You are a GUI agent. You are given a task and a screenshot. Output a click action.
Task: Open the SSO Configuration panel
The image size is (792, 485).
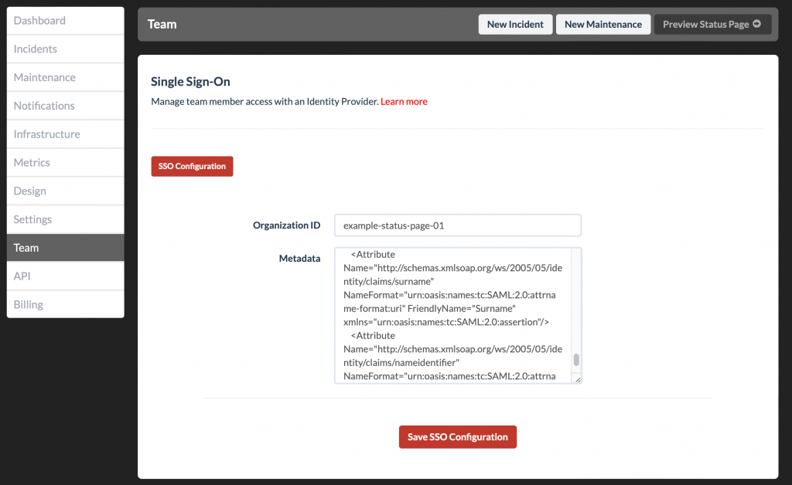pos(192,165)
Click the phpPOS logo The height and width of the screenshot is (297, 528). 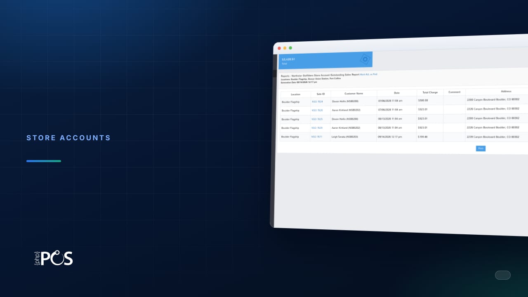point(53,258)
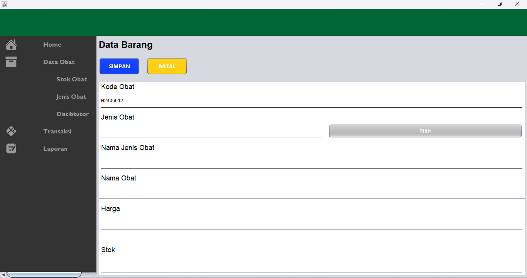Open the Stok Obat submenu
This screenshot has height=278, width=527.
pyautogui.click(x=71, y=79)
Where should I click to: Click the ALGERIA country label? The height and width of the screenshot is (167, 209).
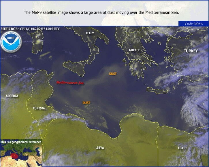[x=12, y=96]
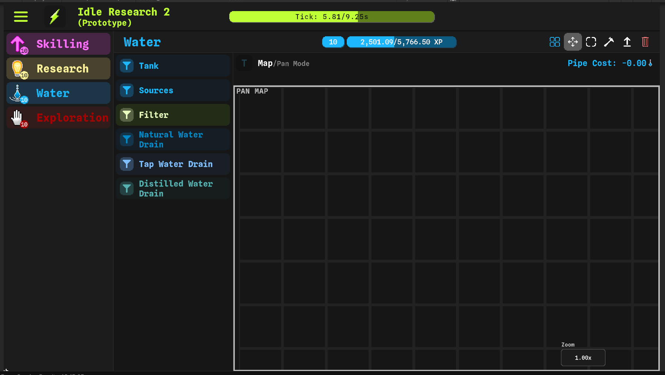Activate the pan/move arrows tool

tap(572, 42)
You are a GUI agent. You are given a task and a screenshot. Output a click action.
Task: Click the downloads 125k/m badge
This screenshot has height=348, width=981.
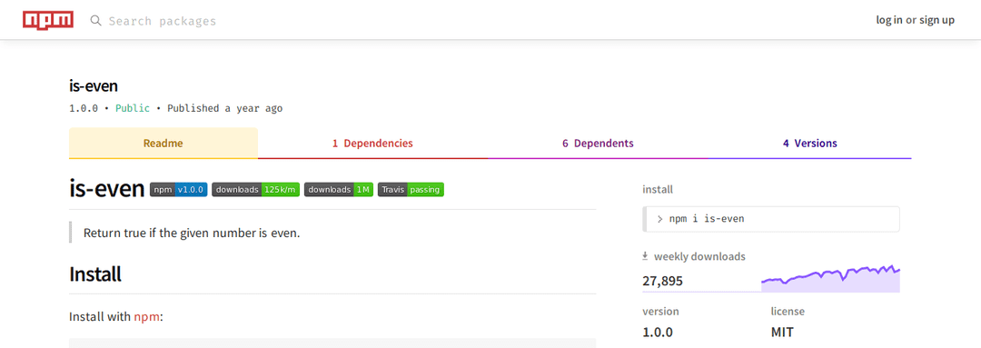256,190
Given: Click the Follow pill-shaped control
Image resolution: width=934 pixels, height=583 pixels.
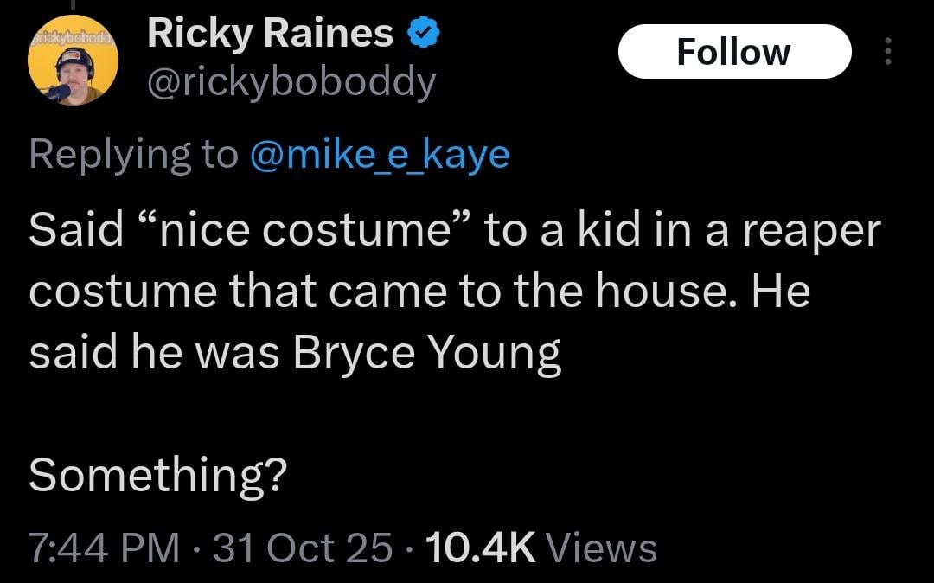Looking at the screenshot, I should 734,51.
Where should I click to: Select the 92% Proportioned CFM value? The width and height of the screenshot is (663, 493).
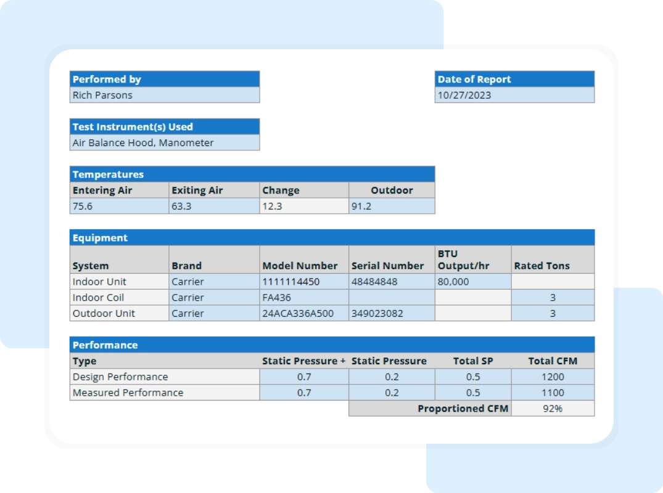[x=553, y=409]
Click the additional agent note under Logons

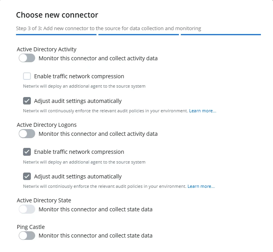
____________________
* _REQUIRED WORK_:
Though the entries above contain pictures, none should be copied; reproduce only the lines between the one holding "Where should I click to: Click" and the one holding "Given: Click the Follow pill-shaped control", inclusive, exactly as written.

* _REPLY TO THE EXERCISE_:
Where should I click to: Click the ALGERIA country label? The height and width of the screenshot is (167, 209).
[x=12, y=96]
Activate the pan/move arrows tool

tap(572, 42)
You are a GUI agent. You are given a task and a screenshot. Output a click action.
Task: Click the downloads 125k/m badge
This screenshot has height=348, width=981.
256,190
Given: Click the Follow pill-shaped control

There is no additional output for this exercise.